La leçon essentielle à tirer de toute cette expérience, qui suit le même schéma que les quatre dernières décennies, est que ce n'est qu'en se rebellant contre la bureaucratie syndicale pour placer le pouvoir entre les mains des travailleurs de l'atelier que les ouvriers de l'automobile peuvent mener une véritable lutte pour leurs revendications. Cette lutte nécessite la création de comités de base dans chaque usine et l'unification des travailleurs canadiens de l'automobile avec leurs frères et sœurs de classe aux États-Unis et au Mexique dans une lutte commune contre les géants de l'automobile, avides de profits et mobiles à l'échelle internationale.
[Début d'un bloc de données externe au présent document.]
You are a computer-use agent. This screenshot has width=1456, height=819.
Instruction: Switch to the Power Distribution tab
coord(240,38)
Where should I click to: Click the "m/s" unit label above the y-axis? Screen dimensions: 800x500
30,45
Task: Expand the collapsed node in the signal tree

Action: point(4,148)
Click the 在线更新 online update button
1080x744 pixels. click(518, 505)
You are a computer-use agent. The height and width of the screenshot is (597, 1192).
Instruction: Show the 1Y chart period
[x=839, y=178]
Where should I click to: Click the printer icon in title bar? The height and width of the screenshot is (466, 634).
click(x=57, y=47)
D'ores et déjà, la lutte pour la création de comités de base parmi les travailleurs de l'automobile a pris racine dans les usines d'assemblage et de pièces détachées aux États-Unis. La campagne de Will Lehman pour la présidence des Travailleurs unis de l’automobile (United Autoworkers, UAW) lors du vote des membres qui aura lieu dans le courant de l'année est le meilleur exemple de cette lutte. Travailleur de base de Mack Trucks en Pennsylvanie, Lehman se présente à l'UAW sur la base d'un programme socialiste visant à abolir la bureaucratie syndicale et à redonner le pouvoir aux travailleurs de l'atelier.
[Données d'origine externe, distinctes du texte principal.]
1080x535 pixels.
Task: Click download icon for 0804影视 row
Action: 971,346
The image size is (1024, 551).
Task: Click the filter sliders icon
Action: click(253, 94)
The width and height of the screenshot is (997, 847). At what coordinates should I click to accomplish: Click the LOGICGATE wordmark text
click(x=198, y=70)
Lehman s'oppose aux politiques nationalistes-protectionnistes de l'UAW et d'Unifor, qui divisent les travailleurs, au profit des patrons de l'automobile, et les attachent à leurs «propres» gouvernements dans le cadre de la guerre commerciale et de la guerre mondiale qui se développe.

Il est l'un des principaux représentants de l'Alliance ouvrière internationale des comités de base, qui existe pour coordonner les luttes des travailleurs dans le monde entier en opposition aux entreprises automobiles organisées à l'échelle mondiale. L'IWA-RFC se bat pour unifier les travailleurs de l'automobile du Canada avec leurs collègues des États-Unis, du Mexique et du monde entier, ainsi qu'avec tous les travailleurs qui entrent en lutte contre la montée en flèche du coût de la vie due à la guerre criminelle menée par les États-Unis et Israël contre l'Iran. Son point de départ est la conception selon laquelle les travailleurs de l'atelier doivent reprendre le contrôle des bureaucraties syndicales nationalistes et pro-capitalistes, et mener une lutte pour ce dont les travailleurs ont besoin, et non pour ce que les patrons d'entreprise et leurs copains du gouvernement prétendent être abordable. Cela signifie qu'il faut lutter contre l'austérité capitaliste et la guerre, et faire passer les besoins humains avant le profit privé.